- **Goal**
Render the items in the part that opens with the line containing "Given: Click the zoom in icon" and closes with the line containing "Open View Breakpoints", both lines included, as a two-column CSV with the headers text and answer. Give one row per item, with each value in its own quoted field and any line breaks turned into spaces.
--- begin Materials provided ---
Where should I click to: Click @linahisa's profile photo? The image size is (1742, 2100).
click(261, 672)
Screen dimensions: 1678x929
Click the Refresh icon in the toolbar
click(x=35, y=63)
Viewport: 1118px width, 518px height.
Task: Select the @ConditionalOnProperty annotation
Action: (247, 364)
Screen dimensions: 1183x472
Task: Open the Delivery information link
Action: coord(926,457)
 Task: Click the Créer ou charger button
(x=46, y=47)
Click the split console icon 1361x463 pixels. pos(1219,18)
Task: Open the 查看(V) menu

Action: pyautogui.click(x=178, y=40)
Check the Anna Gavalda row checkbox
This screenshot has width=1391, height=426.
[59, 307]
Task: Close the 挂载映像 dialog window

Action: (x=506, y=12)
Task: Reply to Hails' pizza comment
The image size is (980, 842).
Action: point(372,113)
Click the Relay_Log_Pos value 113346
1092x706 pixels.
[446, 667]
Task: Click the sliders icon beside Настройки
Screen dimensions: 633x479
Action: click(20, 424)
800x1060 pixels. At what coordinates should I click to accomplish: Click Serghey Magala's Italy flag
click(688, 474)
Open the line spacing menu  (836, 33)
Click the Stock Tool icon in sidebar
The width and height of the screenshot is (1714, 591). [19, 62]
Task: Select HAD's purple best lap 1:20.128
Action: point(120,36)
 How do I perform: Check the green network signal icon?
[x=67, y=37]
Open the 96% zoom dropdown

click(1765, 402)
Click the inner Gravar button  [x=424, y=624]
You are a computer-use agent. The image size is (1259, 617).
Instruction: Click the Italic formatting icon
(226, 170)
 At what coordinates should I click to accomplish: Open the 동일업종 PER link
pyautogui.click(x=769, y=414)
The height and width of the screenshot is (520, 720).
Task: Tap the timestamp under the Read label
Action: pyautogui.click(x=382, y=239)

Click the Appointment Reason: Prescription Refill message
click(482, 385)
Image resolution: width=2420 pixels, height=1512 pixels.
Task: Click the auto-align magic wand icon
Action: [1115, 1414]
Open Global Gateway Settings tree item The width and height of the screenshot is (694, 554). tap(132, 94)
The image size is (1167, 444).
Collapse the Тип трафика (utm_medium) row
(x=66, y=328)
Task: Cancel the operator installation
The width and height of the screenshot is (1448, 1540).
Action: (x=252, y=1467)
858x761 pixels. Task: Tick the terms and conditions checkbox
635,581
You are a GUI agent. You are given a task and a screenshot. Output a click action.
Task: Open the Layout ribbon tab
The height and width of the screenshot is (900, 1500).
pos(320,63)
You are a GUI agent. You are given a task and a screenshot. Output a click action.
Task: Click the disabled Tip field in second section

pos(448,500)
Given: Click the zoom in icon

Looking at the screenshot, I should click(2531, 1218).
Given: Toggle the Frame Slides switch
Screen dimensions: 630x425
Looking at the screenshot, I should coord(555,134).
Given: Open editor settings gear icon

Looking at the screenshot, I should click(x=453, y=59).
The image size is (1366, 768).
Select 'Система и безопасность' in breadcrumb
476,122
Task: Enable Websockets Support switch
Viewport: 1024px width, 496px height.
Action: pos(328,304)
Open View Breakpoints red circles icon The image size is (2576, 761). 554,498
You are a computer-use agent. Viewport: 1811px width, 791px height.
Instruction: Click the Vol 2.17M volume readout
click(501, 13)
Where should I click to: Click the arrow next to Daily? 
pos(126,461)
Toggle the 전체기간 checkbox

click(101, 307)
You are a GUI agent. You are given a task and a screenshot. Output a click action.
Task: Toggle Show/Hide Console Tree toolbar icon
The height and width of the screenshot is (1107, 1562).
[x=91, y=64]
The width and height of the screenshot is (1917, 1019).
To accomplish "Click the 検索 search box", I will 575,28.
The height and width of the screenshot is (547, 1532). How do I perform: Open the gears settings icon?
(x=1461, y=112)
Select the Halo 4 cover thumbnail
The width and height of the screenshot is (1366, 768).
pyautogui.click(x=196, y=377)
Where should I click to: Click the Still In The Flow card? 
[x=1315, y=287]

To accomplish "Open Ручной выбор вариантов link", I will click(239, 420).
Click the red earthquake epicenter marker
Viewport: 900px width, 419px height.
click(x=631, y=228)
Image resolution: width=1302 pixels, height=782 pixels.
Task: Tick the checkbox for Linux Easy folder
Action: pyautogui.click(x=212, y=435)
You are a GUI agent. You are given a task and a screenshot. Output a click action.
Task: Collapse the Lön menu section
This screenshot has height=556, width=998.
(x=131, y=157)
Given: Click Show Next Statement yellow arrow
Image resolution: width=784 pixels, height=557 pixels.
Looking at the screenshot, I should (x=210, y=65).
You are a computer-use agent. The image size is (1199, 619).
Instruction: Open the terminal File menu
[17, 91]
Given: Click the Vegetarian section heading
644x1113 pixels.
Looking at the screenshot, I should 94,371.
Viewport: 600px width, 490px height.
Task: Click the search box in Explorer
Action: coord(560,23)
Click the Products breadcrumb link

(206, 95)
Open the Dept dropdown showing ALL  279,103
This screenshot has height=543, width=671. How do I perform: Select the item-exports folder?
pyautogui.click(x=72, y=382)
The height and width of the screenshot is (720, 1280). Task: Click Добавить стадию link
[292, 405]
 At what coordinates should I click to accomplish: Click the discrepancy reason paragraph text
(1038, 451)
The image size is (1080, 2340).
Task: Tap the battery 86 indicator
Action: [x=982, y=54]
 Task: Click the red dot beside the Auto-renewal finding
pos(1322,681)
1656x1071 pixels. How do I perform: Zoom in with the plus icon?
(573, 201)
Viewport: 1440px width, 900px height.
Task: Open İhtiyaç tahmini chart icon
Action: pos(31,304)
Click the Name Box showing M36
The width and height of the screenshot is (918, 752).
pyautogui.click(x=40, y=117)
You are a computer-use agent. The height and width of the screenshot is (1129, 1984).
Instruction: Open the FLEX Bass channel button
--- end Materials provided ---
- **Task response**
text,answer
"Given: Click the zoom in icon","Looking at the screenshot, I should click(2531, 1218)."
"Given: Toggle the Frame Slides switch Screen dimensions: 630x425","Looking at the screenshot, I should coord(555,134)."
"Given: Open editor settings gear icon","Looking at the screenshot, I should click(x=453, y=59)."
"The image size is (1366, 768). Select 'Система и безопасность' in breadcrumb","476,122"
"Task: Enable Websockets Support switch Viewport: 1024px width, 496px height.","Action: pos(328,304)"
"Open View Breakpoints red circles icon The image size is (2576, 761).","554,498"